● SELECTED PASSAGE
As Warfield said, "We had no experience, no capital and by every rule of business we should have failed. We didn't know an avocado from prosciutto, but we were willing to learn."
Their first lesson was in how to design a building. "We walked around on the site before the construction started and tried to imagine counters and tables - figuring out where to put things," said Warfield.

"Of course, we have since learned, the neighboring city of Poway, is a very difficult place to start a new business. What saved us was a good product and the established reputation for great food and service," said Warfield.
Vickers agreed. "You can put a McDonald's anywhere. The secret of our success is a quality product."

The first shop opened in 1977 and a second followed, in Escondido (California), in 1979.

● EXERCISE SET
1: In the passage about Warfield and Vickers's shops, in what year did the first shop open?
2: In the passage about Warfield and Vickers's shops, what does Warfield say saved the business even though Poway is a difficult place to start one? Answer in one to three sentences.
3: Write the next part of the account of Warfield and Vickers's shops.

● DATA EXCERPT

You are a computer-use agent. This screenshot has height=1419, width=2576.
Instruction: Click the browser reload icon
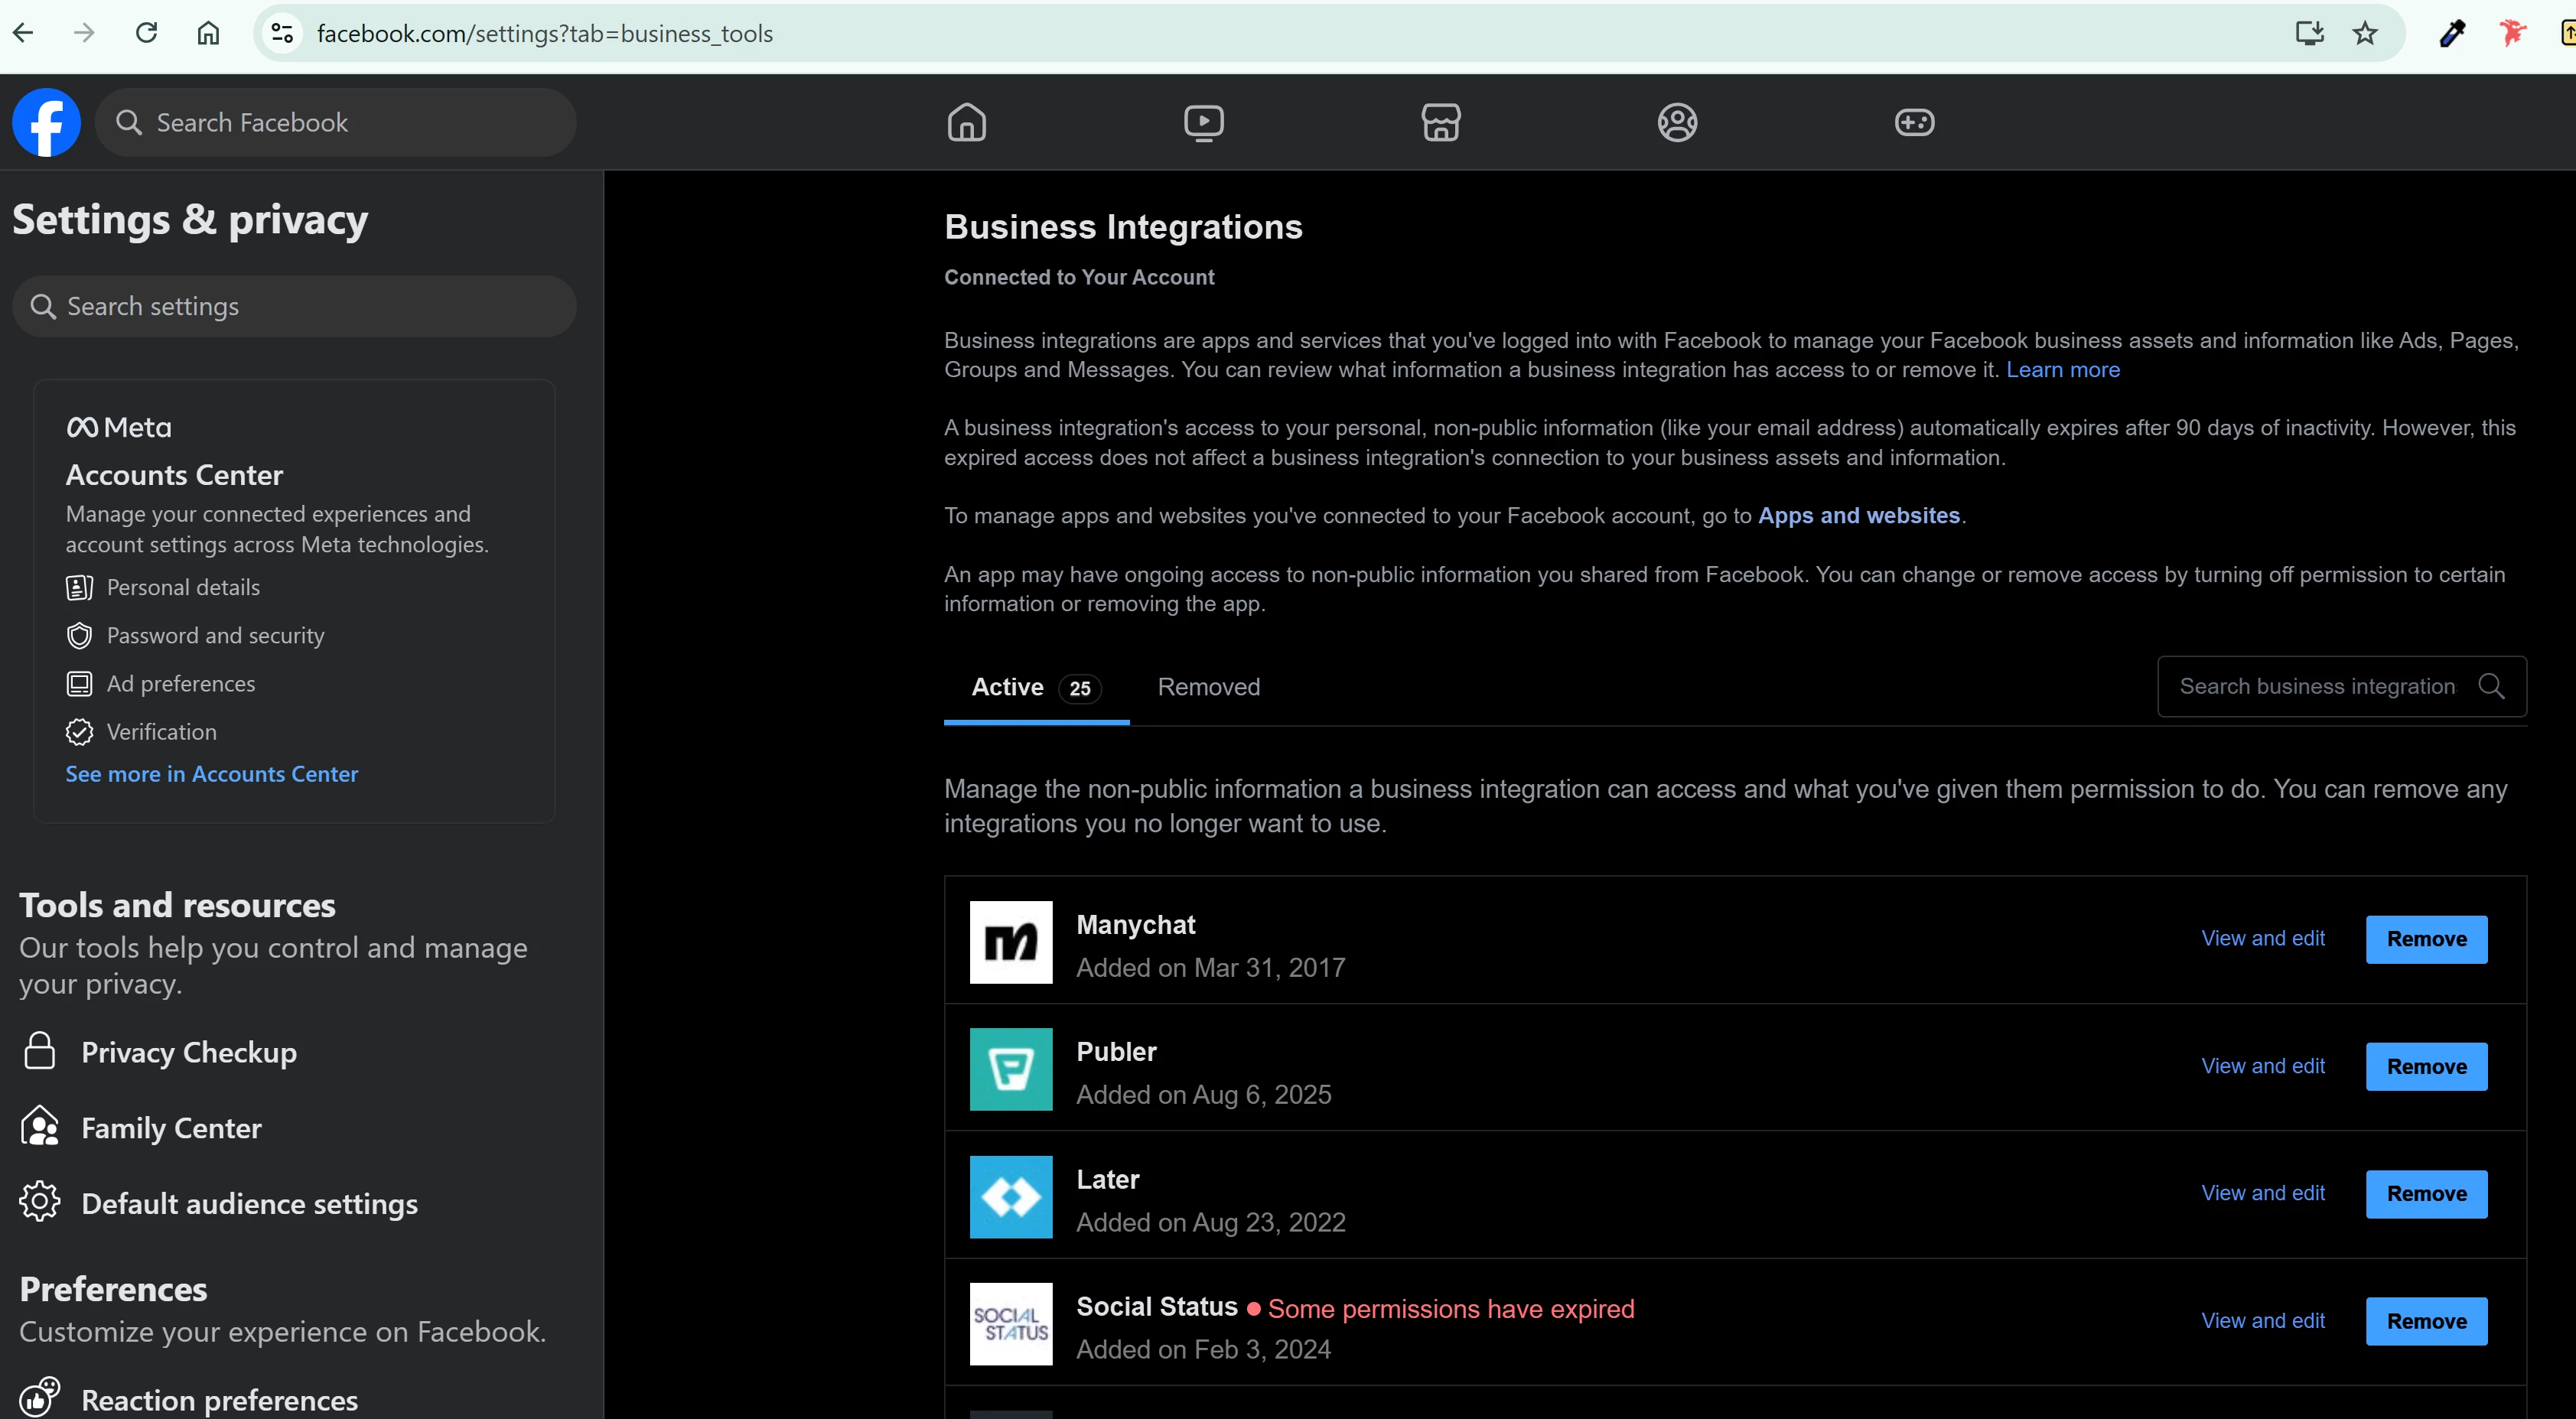pyautogui.click(x=146, y=34)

● ANSWERS TO THE TASKS
1: 1977

2: Warfield says a good product and the established reputation for great food and service saved the business. Vickers agrees, calling a quality product the secret of their success.

3:
The stores were operated, for several years, by wives Maureen Vickers and Lynn Warfield, with Ron and Les contributing after hours, when available. Like any family-operated business, there were sacrifices of time, vacations, weekends and evenings, all devoted to Submarina. It wasn't until the mid-1980’s that the mail carriers were able to hang up their mail bags and get behind the counter full-time.

Submarina secured its place by producing hearty sandwiches made from quality ingredients. Today the generous helpings of meat and cheese are still sliced in front of the customer, ensuring freshness. All breads are still made from scratch by a baker and delivered to the stores fresh.